Joaquim Ramos, presidente da Associação de Apoio às Vítimas da Legionella de Vila Franca de Xira e uma das vítimas, disse ao PÚBLICO que não pretende alongar-se em comentários, também porque ainda não teve acesso ao teor global da acusação. Mas este dirigente da associação, formalmente constituída desde Janeiro passado, lamentou que o inquérito e a acusação tenham demorado quase dois anos e meio. “Esperamos que esta demora seja, agora, compensada e que se tenha feito uma investigação aprofundada, com sentido de responsabilidade. Estamos a falar de 414 vítimas [pessoas infectadas] e de 14 mortes”, afirma.

“Estão muitas pessoas ainda a sofrer com tudo isto. Tivemos reuniões em que muitas pessoas nos dizem que estão a pagar 200 euros por mês pelas máquinas de apoio à respiração que têm que usar e que não estão a conseguir suportar essa despesa. Esperamos que tudo isto tenha, agora, um caminho”, acrescentou. Frisou que, para além das queixas individuais dos seus membros, a associação também pretende constituir-se como assistente no processo.

O presidente da associação não se conforma com o facto de se dizer que apenas para 73 casos foi encontrada uma relação entre a estirpe da bactéria que infectou as pessoas e as bactérias encontradas na torre da ADP. “Na altura queria-se encontrar um culpado. A ADP foi aquela que sobressaiu. Mas nós sabemos que há muitas mais fábricas nesta região. Se apenas encontraram explicação para 73 casos, não valeu de nada tanto tempo de espera pela acusação. Então e as outras pessoas? As entidades responsáveis pela investigação, o Ministério Público, o Ambiente, a Direcção-Geral de Saúde tinham o dever de apurar de onde é que vieram as outras bactérias."

A mesma opinião tem Alberto Mesquita, o presidente da Câmara Municipal de Vila Franca de Xira, para quem, nas cerca de 340 situações sem origem identificada da infecção, em "último caso” as pessoas poderão pedir uma indemnização ao Estado. “Creio que os advogados que estão a defender essas pessoas podem sempre pedir uma indemnização ao Estado, uma vez que não se consegue encontrar a origem desses casos”, acrescenta o eleito do PS. Revela ao PÚBLICO que vai de imediato dar instruções ao advogado da autarquia para preparar uma acção cível contra as duas empresas e os sete indivíduos agora acusados.

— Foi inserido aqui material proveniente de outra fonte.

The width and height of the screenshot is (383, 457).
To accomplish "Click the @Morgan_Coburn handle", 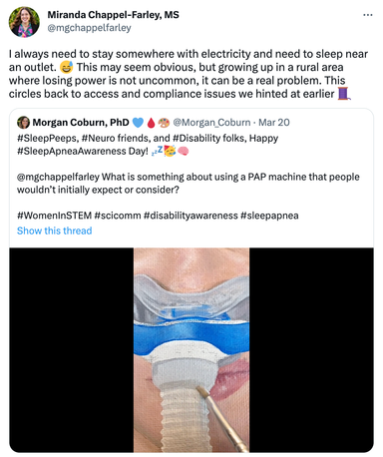I will point(211,123).
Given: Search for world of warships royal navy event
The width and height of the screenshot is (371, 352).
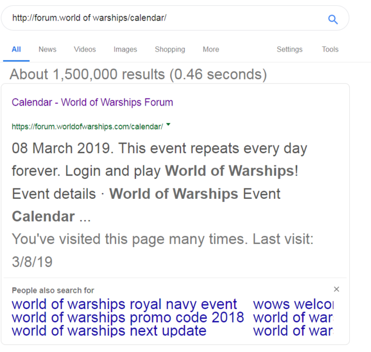Looking at the screenshot, I should (124, 304).
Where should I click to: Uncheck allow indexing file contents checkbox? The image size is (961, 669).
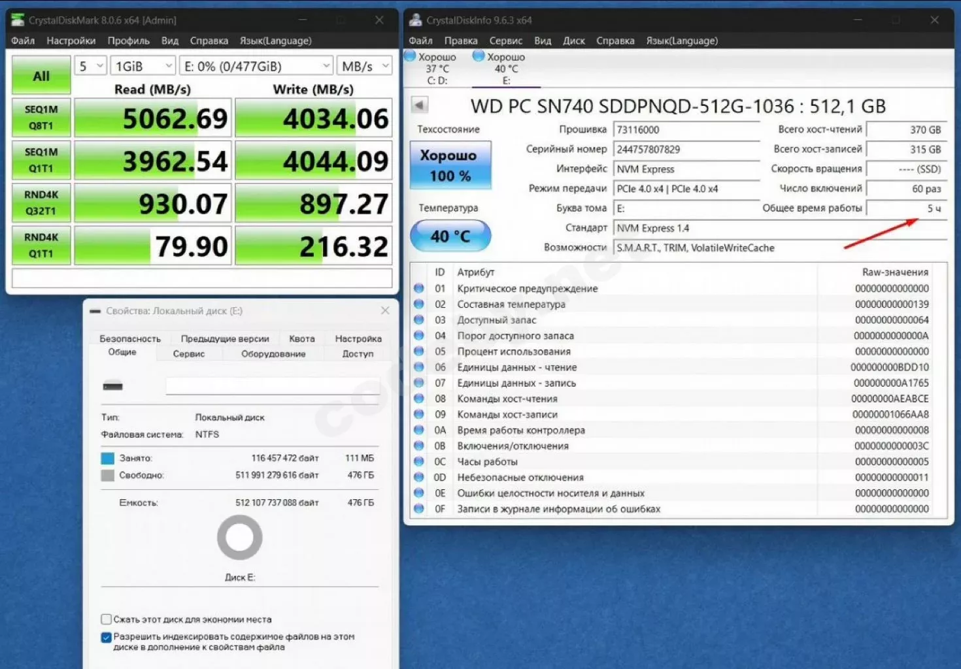(x=107, y=637)
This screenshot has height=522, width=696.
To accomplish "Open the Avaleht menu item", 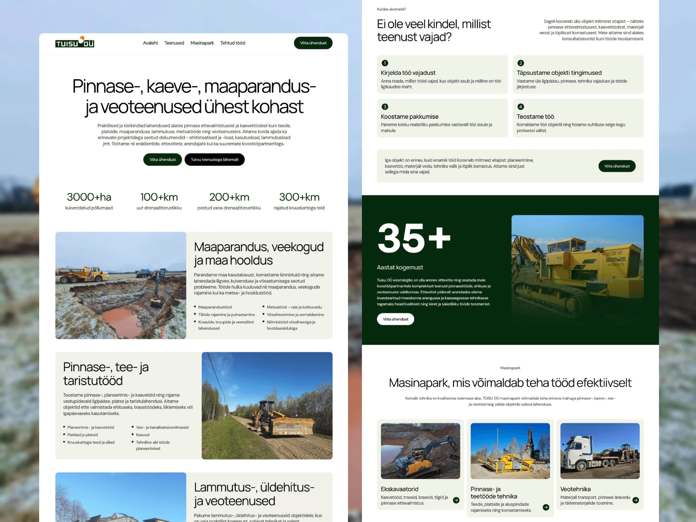I will pos(150,43).
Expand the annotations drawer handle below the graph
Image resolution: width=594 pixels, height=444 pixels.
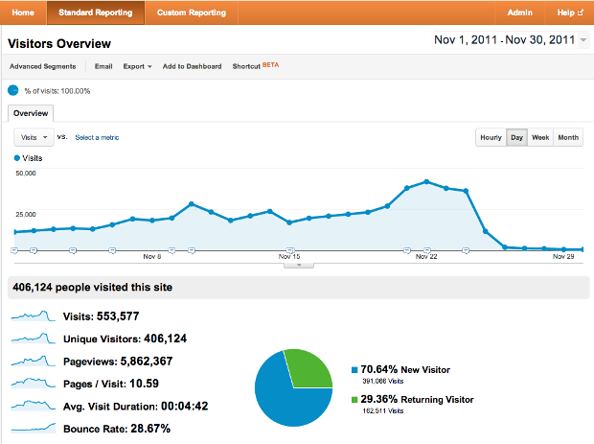pyautogui.click(x=299, y=265)
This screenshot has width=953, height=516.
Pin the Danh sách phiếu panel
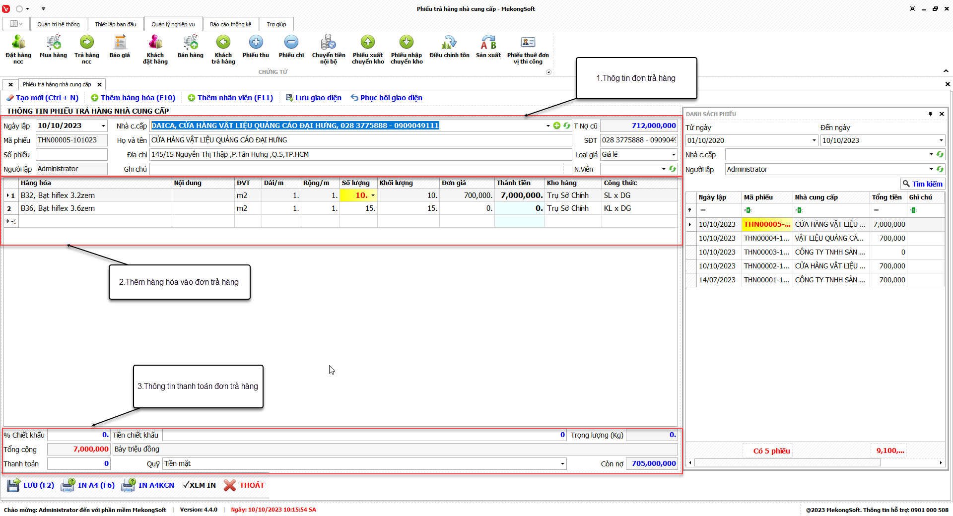(x=930, y=114)
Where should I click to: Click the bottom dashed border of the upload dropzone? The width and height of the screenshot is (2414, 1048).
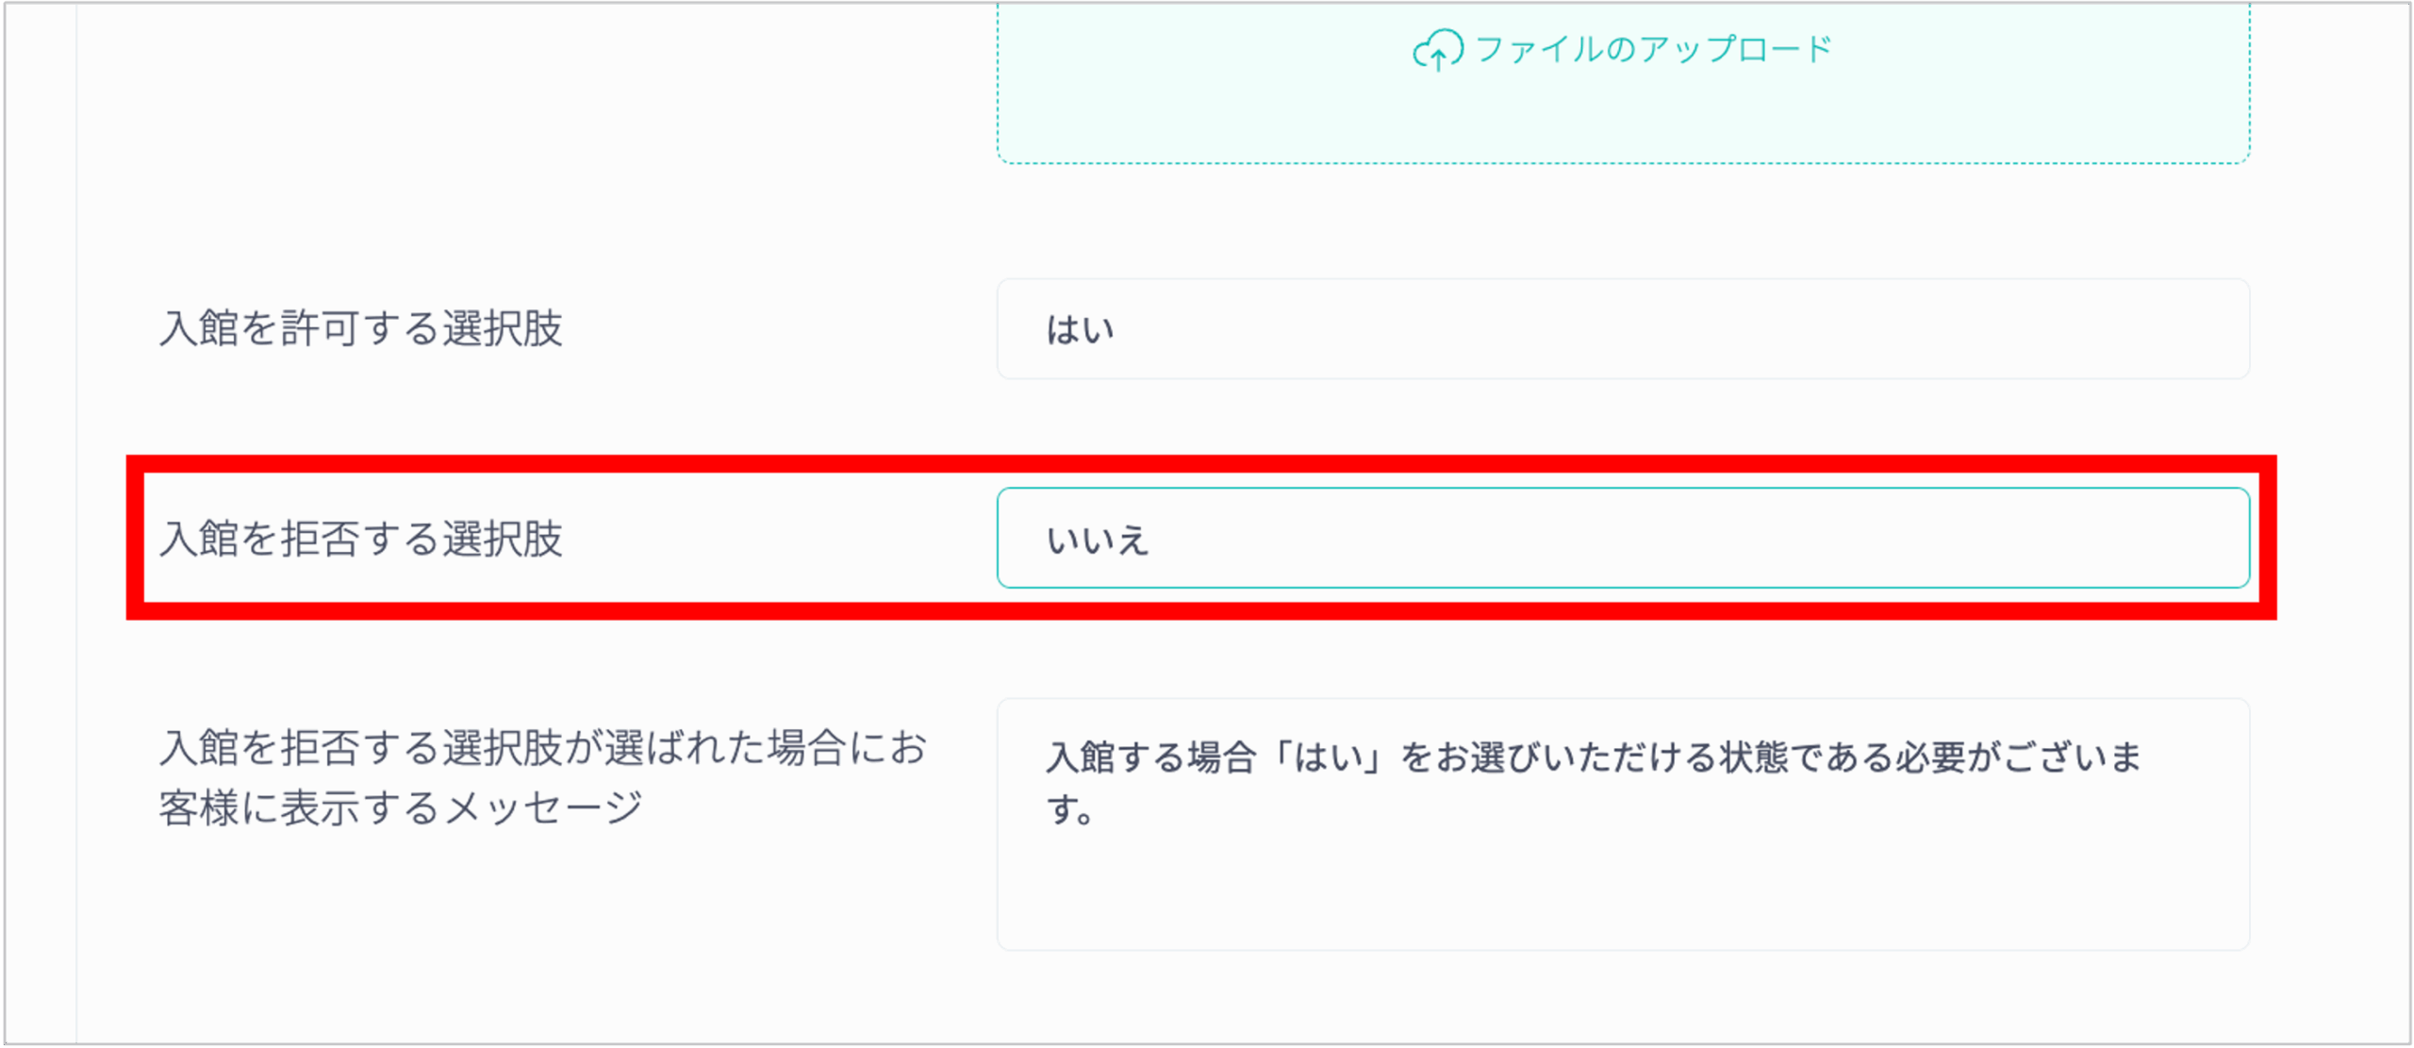point(1622,163)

“Vamos fazer aquilo que já tínhamos dito: quando houvesse uma acusação, íamos avançar com uma acção para também sermos ressarcidos dos prejuízos que tivemos, não só em termos de recursos disponibilizados no período em que este surto aconteceu, mas também pelos prejuízos causados à imagem do concelho e pelas iniciativas que fizemos para que, nesse período, a tranquilidade voltasse o mais depressa possível ao nosso município”, conclui Alberto Mesquita.